Le ministre de l’Intérieur s’était déjà illustré il y a quelques jours en parlant de “violence culturellement enracinée” en Corse. Autant dire que sa visite sur l’île s’est faite dans un climat plutôt tendu.
Ses déclarations sur la langue corse n’ayant évidemment rien arrangé. Car sur l’île, cette opposition si radicale à la co-officialité linguistique est un véritable camouflet.
Jacobin à Bastia...
Le 17 mai dernier, l’Assemblée de Corse adoptait très largement le principe de la co-officialité des langues corses et françaises sur le territoire insulaire. Dans la pratique, cela prévoit l’usage du corse étendu à tous les domaines de la vie publique.

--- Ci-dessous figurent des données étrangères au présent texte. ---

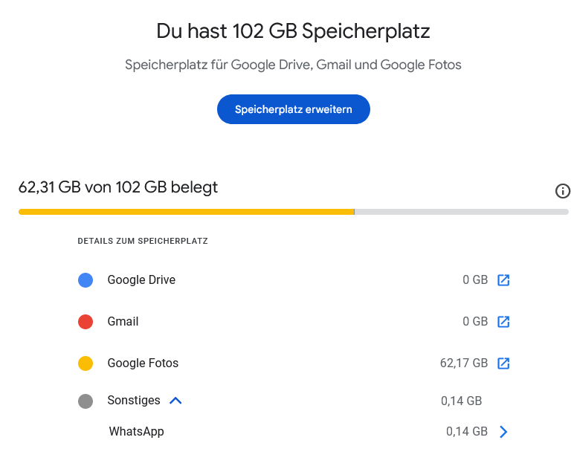The image size is (574, 469).
Task: Select the WhatsApp entry
Action: pyautogui.click(x=136, y=432)
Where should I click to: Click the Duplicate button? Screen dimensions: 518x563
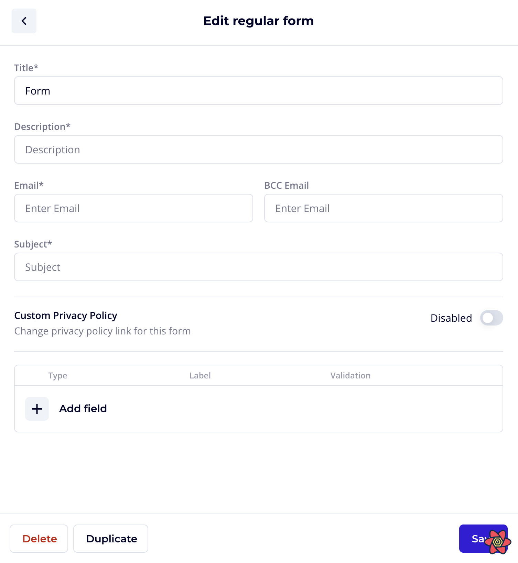tap(110, 539)
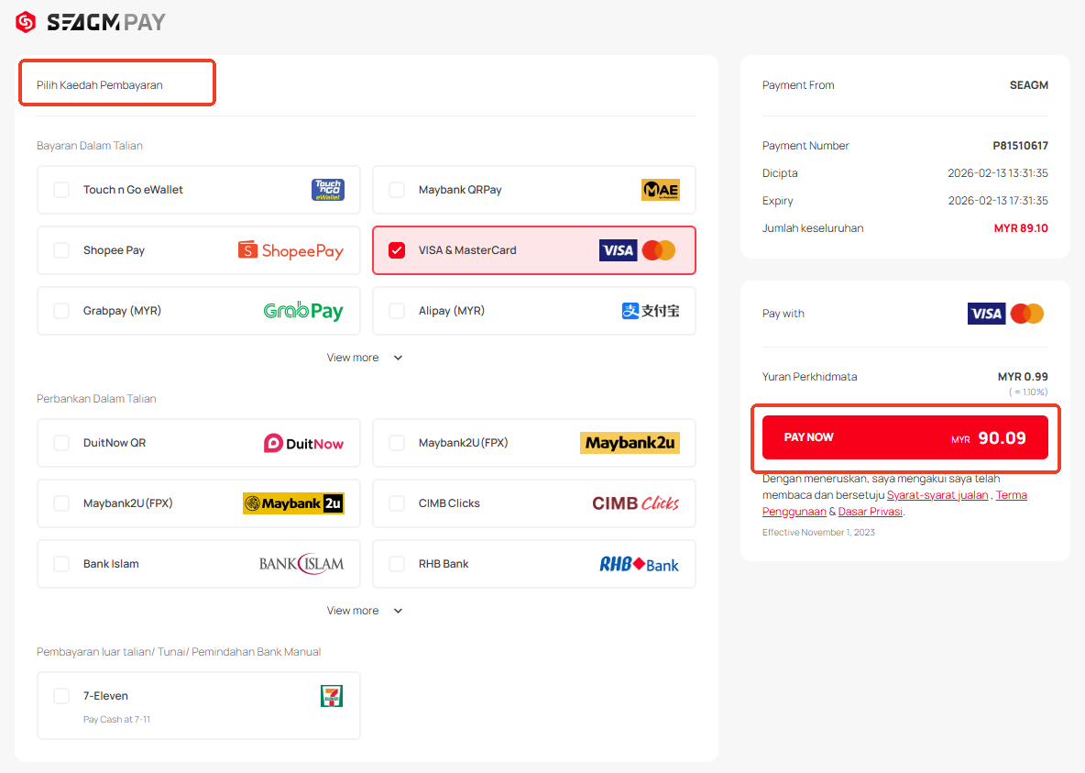Open the Syarat-syarat jualan link
The width and height of the screenshot is (1085, 773).
[937, 495]
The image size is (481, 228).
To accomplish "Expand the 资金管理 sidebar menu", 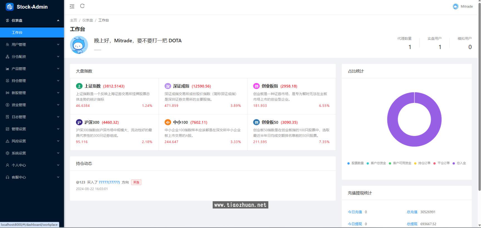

Dans les médias, les services publics, l’éducation, dans la sphère économique, sociale, la langue corse doit être véhiculée et favorisée. Le but étant, officiellement, de "protéger, encourager et normaliser l'usage du corse dans tous les domaines et garantir l'emploi officiel du français et du corse à parité."
Cette disposition, qui inclurait également un large développement de l’enseignement du corse, serait une grande première en France. Mais la décision de l’Assemblée de Corse se heurtera certainement au barrage du Conseil constitutionnel.
Les propos de Manuel Valls étant un avant-goût du refus de ce statut de co-officialité que prononcera probablement l’institution garante des lois en France. Même si en Corse, les partisans du projet veulent continuer à se battre pour le faire aboutir.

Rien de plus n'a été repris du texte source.